ASSIGNMENT »
For the records below, output each line exactly as it appears, from the first through the line with "Enroll Here [button] (512, 1748)".

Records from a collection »
+++++
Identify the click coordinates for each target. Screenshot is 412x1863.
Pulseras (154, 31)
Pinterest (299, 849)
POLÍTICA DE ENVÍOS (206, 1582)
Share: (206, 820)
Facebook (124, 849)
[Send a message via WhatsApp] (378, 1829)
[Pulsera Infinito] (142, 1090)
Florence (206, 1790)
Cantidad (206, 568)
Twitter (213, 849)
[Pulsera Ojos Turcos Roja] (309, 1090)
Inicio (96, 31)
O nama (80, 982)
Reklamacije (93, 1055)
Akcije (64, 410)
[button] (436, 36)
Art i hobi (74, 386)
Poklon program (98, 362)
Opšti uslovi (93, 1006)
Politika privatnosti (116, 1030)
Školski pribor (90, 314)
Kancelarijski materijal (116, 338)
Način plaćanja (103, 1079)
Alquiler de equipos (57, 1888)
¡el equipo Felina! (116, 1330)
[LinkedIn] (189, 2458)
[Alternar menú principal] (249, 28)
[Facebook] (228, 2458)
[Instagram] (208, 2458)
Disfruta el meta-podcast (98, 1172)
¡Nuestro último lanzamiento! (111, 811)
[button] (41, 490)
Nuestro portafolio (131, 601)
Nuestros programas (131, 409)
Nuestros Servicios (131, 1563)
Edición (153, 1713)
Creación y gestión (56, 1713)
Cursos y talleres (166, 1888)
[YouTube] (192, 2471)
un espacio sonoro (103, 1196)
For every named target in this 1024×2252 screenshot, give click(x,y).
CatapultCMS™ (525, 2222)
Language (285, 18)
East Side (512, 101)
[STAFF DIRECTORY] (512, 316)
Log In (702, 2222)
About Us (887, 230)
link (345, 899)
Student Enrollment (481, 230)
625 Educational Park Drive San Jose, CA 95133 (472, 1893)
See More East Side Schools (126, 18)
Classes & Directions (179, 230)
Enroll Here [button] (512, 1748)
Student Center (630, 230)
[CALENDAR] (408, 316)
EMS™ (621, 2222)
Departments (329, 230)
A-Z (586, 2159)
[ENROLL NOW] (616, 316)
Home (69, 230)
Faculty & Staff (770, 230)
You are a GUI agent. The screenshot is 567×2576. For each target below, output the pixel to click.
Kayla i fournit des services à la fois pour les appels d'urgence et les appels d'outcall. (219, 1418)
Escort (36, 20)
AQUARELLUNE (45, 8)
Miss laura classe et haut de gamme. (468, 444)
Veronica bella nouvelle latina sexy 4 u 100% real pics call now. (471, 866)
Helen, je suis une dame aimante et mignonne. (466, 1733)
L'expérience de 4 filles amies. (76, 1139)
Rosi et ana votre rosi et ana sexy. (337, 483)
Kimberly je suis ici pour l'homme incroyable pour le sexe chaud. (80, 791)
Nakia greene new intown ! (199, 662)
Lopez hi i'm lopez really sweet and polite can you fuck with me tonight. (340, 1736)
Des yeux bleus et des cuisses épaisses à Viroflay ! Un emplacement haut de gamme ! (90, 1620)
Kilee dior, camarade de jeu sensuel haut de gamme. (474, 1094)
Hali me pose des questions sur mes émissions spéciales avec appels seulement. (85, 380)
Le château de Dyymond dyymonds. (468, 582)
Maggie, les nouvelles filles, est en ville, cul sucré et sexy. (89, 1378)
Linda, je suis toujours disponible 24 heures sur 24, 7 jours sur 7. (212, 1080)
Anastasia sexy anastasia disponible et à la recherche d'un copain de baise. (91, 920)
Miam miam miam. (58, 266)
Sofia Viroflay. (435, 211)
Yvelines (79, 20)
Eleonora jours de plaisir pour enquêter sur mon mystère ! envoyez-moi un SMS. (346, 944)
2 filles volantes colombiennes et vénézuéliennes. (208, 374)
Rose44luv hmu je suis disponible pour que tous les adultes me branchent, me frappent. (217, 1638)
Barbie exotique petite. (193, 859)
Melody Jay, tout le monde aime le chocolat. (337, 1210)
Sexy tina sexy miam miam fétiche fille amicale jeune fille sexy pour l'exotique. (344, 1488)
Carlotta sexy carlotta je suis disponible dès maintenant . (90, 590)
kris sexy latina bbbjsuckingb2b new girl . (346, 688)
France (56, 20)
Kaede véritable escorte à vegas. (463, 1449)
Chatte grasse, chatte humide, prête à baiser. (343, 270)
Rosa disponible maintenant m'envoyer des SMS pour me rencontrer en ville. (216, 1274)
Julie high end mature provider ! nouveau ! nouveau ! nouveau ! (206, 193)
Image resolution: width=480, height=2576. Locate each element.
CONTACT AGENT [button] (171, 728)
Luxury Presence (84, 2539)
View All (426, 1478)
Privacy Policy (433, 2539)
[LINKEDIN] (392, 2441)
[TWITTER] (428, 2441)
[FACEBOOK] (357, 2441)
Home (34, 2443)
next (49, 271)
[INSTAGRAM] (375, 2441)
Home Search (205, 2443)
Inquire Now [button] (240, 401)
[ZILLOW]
+++++
RESULT »
Identify the click coordinates for each target. Screenshot is 412x1863.
Pulseras (154, 31)
Pinterest (299, 849)
POLÍTICA DE ENVÍOS (206, 1582)
Share: (206, 820)
Facebook (124, 849)
[Send a message via WhatsApp] (378, 1829)
[Pulsera Infinito] (142, 1090)
Florence (206, 1790)
Cantidad (206, 568)
Twitter (213, 849)
[Pulsera Ojos Turcos Roja] (309, 1090)
Inicio (96, 31)
O nama (80, 982)
Reklamacije (93, 1055)
Akcije (64, 410)
[button] (436, 36)
Art i hobi (74, 386)
Poklon program (98, 362)
Opšti uslovi (93, 1006)
Politika privatnosti (116, 1030)
Školski pribor (90, 314)
Kancelarijski materijal (116, 338)
Način plaćanja (103, 1079)
Alquiler de equipos (57, 1888)
¡el equipo Felina! (116, 1330)
[LinkedIn] (189, 2458)
[Alternar menú principal] (249, 28)
[Facebook] (228, 2458)
[Instagram] (208, 2458)
Disfruta el meta-podcast (98, 1172)
¡Nuestro último lanzamiento! (111, 811)
[button] (41, 490)
Nuestro portafolio (131, 601)
Nuestros programas (131, 409)
Nuestros Servicios (131, 1563)
Edición (153, 1713)
Creación y gestión (56, 1713)
Cursos y talleres (166, 1888)
[YouTube] (192, 2471)
un espacio sonoro (103, 1196)
For every named target in this 1024×2252 screenshot, give click(x,y).
CatapultCMS™ (525, 2222)
Language (285, 18)
East Side (512, 101)
[STAFF DIRECTORY] (512, 316)
Log In (702, 2222)
About Us (887, 230)
link (345, 899)
Student Enrollment (481, 230)
625 Educational Park Drive San Jose, CA 95133 (472, 1893)
See More East Side Schools (126, 18)
Classes & Directions (179, 230)
Enroll Here [button] (512, 1748)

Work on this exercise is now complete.